Затем пожилой видящий поколебался, изучая его глаза.
Ревик вообще не видел там коварства, настороженности или притворства.
— Ты передумал, брат? — спросил Вэш.
Ревик тихо фыркнул, но то давление ушло из его груди.
— С чего бы мне возвращаться туда?
— С чего бы тебе оставаться? — мягко парировал Вэш.
Ревик посмотрел на него, невольно задумавшись над этим вопросом.
Он подумал о женщине с зелёными глазами.
Он подумал о том, что чувствовал прямо перед тем, как подстрелил Териана и Рейвен в том номере отеля. Он подумал о том, что почувствовал, когда они стояли на берегах Меконга, и он увидел то лицо в её чертах.
Он силился выразить это всё словами.
Но слов не было. Не существовало слов, которые объяснили бы, почему он это сделал. Попытки подобрать такие слова лишь снова заставили сомневаться в себе и гадать, не совершил ли он ошибку.
В итоге он лишь покачал головой.
— Если хочешь, чтобы я ушёл, просто скажи, старик, — ответил он.
Пальцы Вэша так крепко сжали его руки, что причиняли боль.

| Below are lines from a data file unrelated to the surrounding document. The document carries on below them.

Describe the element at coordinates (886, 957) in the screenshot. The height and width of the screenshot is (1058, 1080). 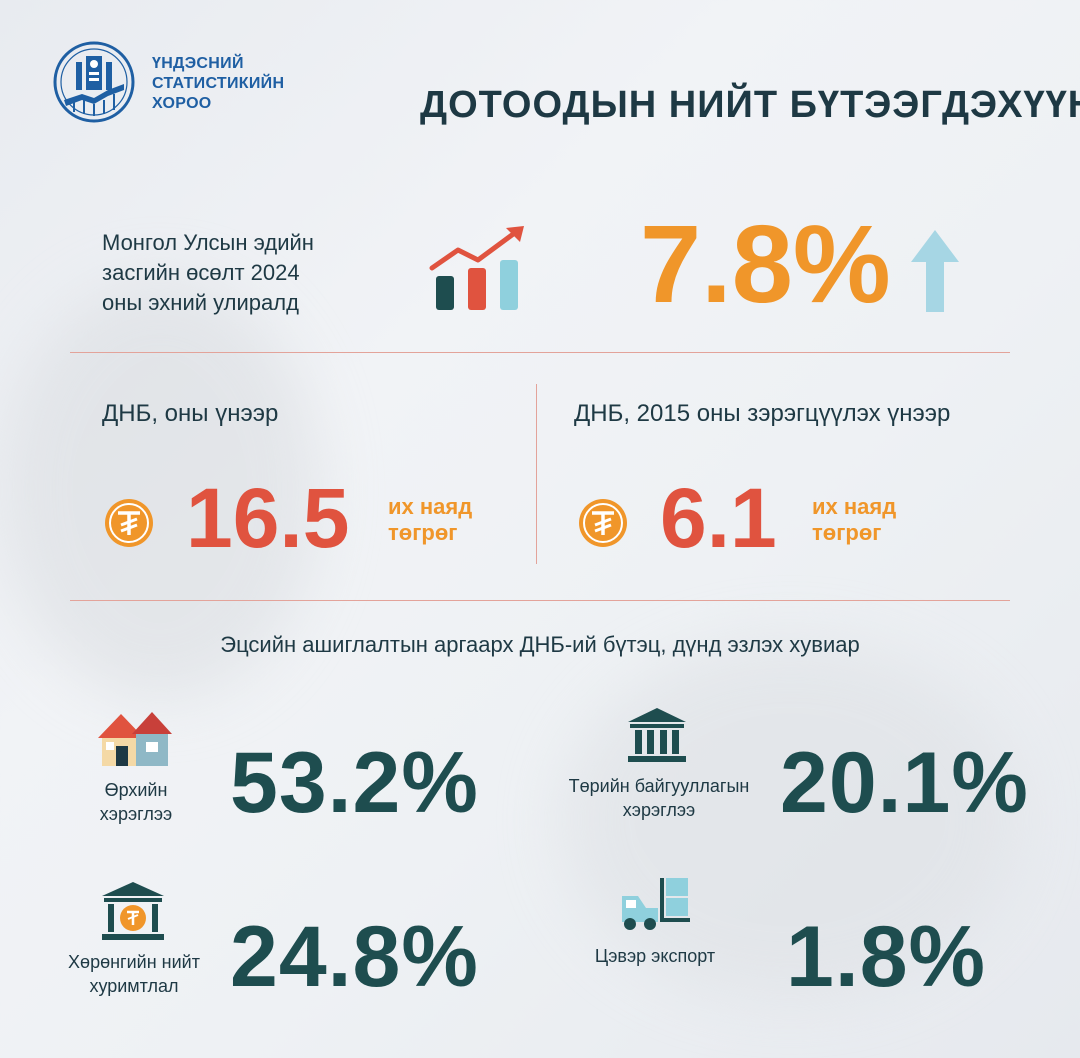
I see `export-value: 1.8%` at that location.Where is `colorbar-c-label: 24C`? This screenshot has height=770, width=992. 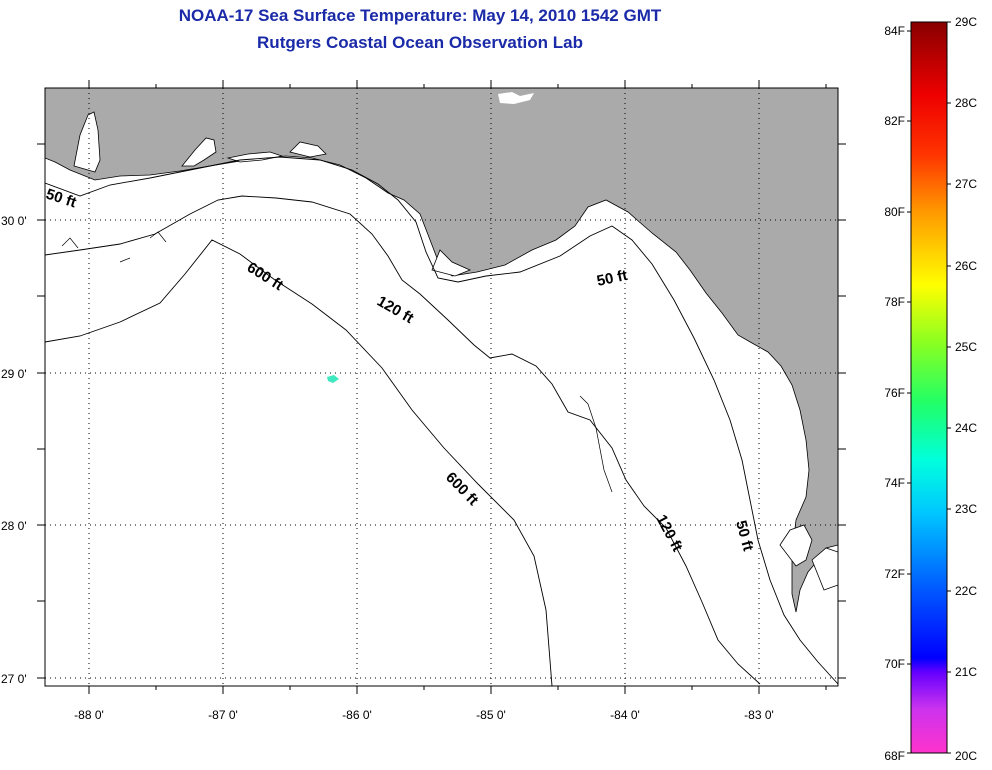 colorbar-c-label: 24C is located at coordinates (966, 428).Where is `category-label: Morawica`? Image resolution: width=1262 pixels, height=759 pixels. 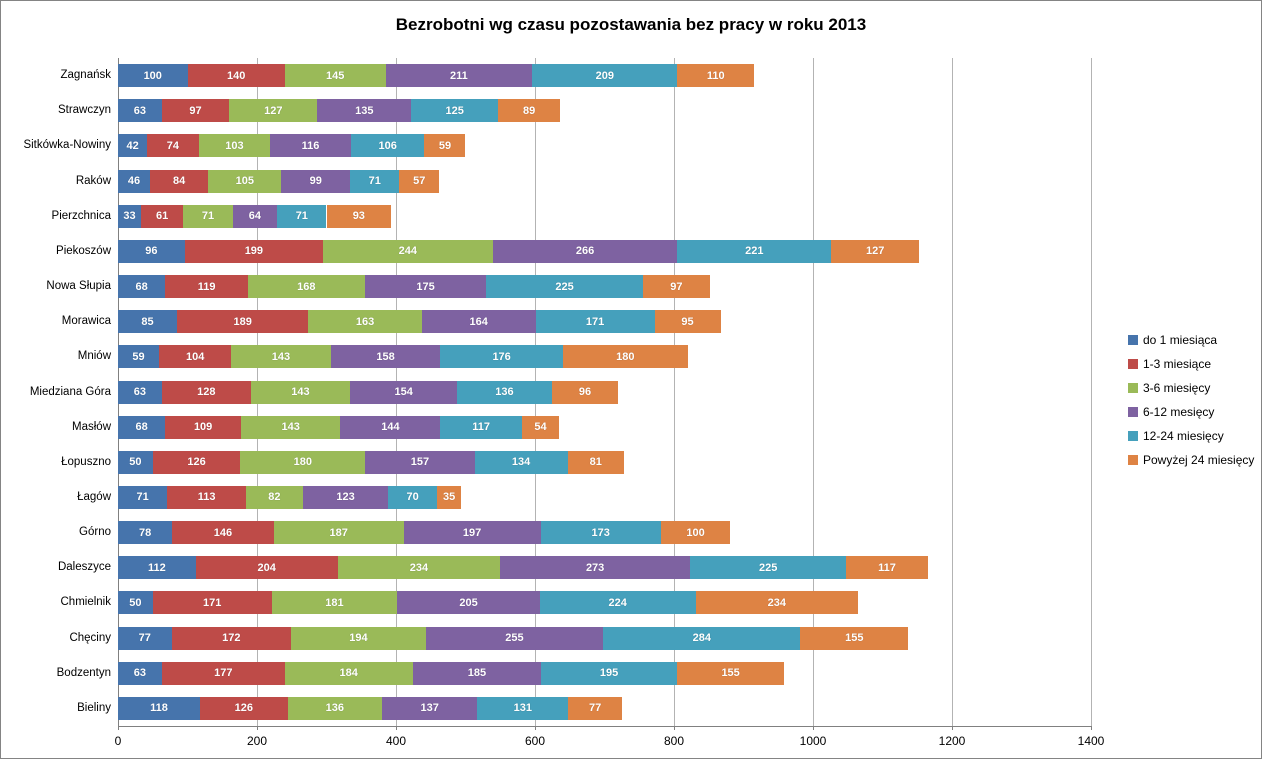 category-label: Morawica is located at coordinates (86, 322).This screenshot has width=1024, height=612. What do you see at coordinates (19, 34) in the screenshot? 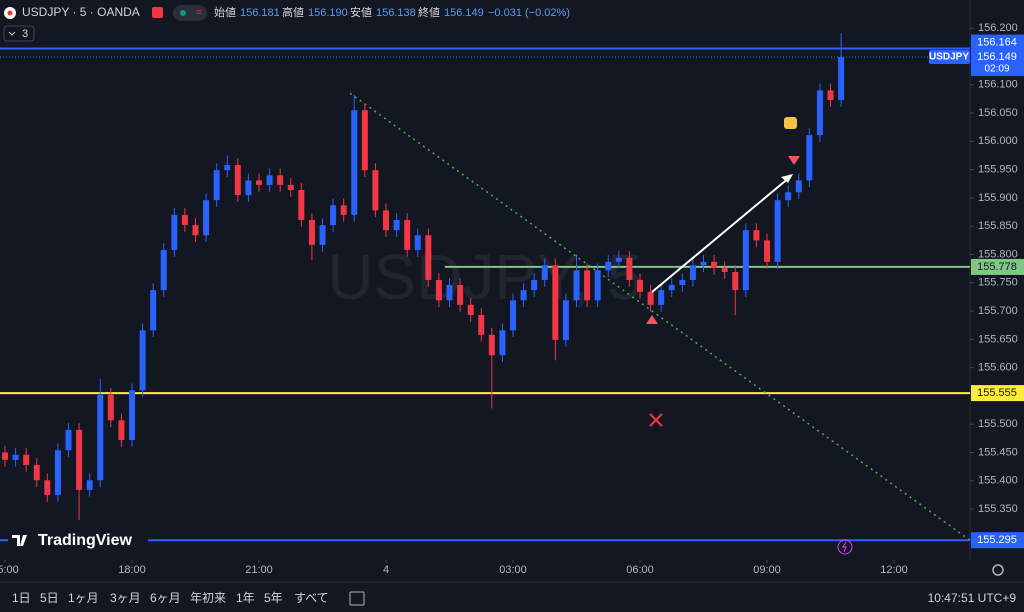
I see `indicator-toggle` at bounding box center [19, 34].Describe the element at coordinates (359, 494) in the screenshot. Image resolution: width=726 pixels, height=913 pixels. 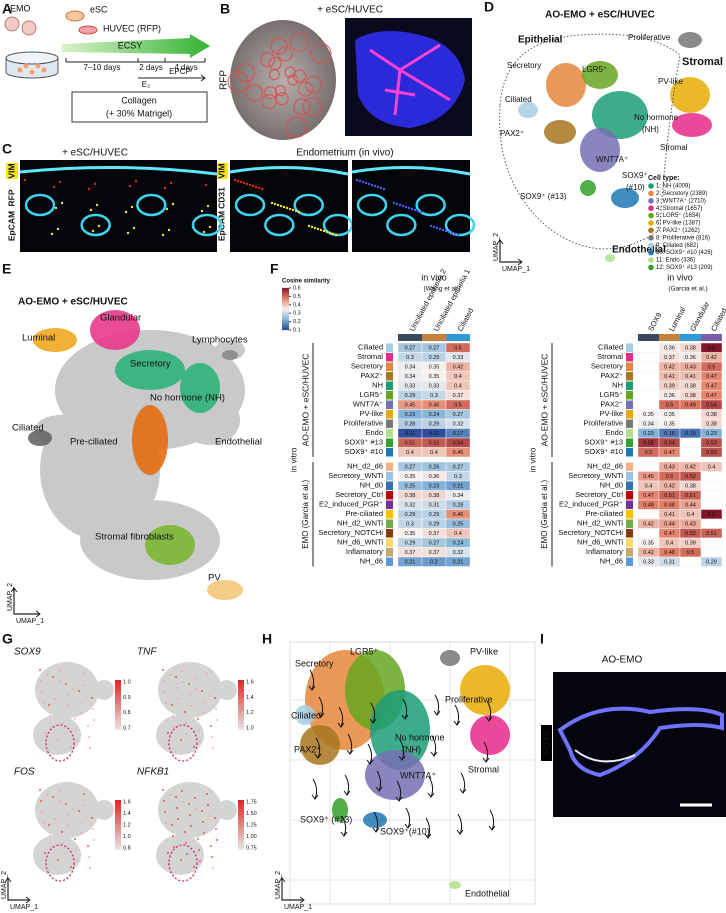
I see `row-label: Secretory_Ctrl` at that location.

— Если бы я мог, я удержал бы тебя здесь силой, брат Ревик, — сказал он, и в его голосе неожиданно прозвучали стальные нотки. — Но я знаю тебя. Я знаю, насколько это тщетно. Ты должен сказать мне, что хочешь этого. Ты должен сказать мне, прежде чем я сделаю то, что необходимо, чтобы отрезать тебя от них.
Из его света исходил жар, тепло, сочувствие… любовь.
Всё это омывало Ревика, когда видящий тихо добавил:
— Как только я начну и какое-то время после этого, ты будешь далёк от здравого рассудка, и мы не сможем доверять твоим словам. Ты должен сказать мне сейчас, Ревик. До того, как мы начнём.
Ревик сглотнул.
Что-то в словах мужчины заставило его плечи расслабиться.
— Я останусь, — сказал он, посмотрев в окно.
Он чувствовал, как старик наблюдает за ним, и его свет колеблется.
— Будет больно, — предупредил Вэш.
— Я же сказал, что останусь, — повторил Ревик, наградив его жёстким взглядом.
На сей раз сам Вэш как будто расслабился, почти ощутимо выдохнув. Лёгкая улыбка озарила лицо пожилого видящего, тенью играя на губах.
Но он не отпустил руки Ревика, и мгновение спустя снова обратился к нему сдержанным голосом.